--- Do this ---
Count the lines in the records below that contain the word "label". Reply with the number alone.

--- Records supplied ---
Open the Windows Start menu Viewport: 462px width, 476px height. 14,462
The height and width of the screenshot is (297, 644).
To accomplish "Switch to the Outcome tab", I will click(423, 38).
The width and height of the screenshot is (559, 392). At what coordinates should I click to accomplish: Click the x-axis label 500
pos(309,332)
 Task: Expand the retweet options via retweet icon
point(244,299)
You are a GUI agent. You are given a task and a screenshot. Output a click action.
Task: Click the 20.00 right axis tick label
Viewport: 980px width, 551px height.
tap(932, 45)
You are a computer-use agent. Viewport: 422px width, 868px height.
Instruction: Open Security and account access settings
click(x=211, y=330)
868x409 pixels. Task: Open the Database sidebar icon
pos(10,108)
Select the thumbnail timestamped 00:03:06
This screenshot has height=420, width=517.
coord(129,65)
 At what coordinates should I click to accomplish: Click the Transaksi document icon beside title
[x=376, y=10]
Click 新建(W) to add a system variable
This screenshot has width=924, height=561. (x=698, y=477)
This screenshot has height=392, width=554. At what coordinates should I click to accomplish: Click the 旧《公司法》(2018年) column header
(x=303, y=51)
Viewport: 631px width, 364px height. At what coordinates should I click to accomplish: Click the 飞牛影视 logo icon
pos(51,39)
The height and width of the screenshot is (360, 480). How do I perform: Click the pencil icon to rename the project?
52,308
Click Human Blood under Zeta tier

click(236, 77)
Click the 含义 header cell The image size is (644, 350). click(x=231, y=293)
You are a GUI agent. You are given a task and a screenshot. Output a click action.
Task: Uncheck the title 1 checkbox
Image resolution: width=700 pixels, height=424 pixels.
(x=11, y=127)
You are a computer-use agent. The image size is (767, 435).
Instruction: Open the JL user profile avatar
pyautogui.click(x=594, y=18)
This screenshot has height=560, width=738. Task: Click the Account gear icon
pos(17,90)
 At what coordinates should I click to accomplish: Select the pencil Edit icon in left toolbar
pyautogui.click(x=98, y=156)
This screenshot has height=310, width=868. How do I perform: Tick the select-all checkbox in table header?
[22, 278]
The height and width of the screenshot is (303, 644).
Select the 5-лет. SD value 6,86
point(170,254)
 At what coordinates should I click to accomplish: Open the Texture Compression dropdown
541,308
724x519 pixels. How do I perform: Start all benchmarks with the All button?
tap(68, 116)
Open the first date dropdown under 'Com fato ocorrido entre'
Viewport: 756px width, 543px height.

--- Written response ---
2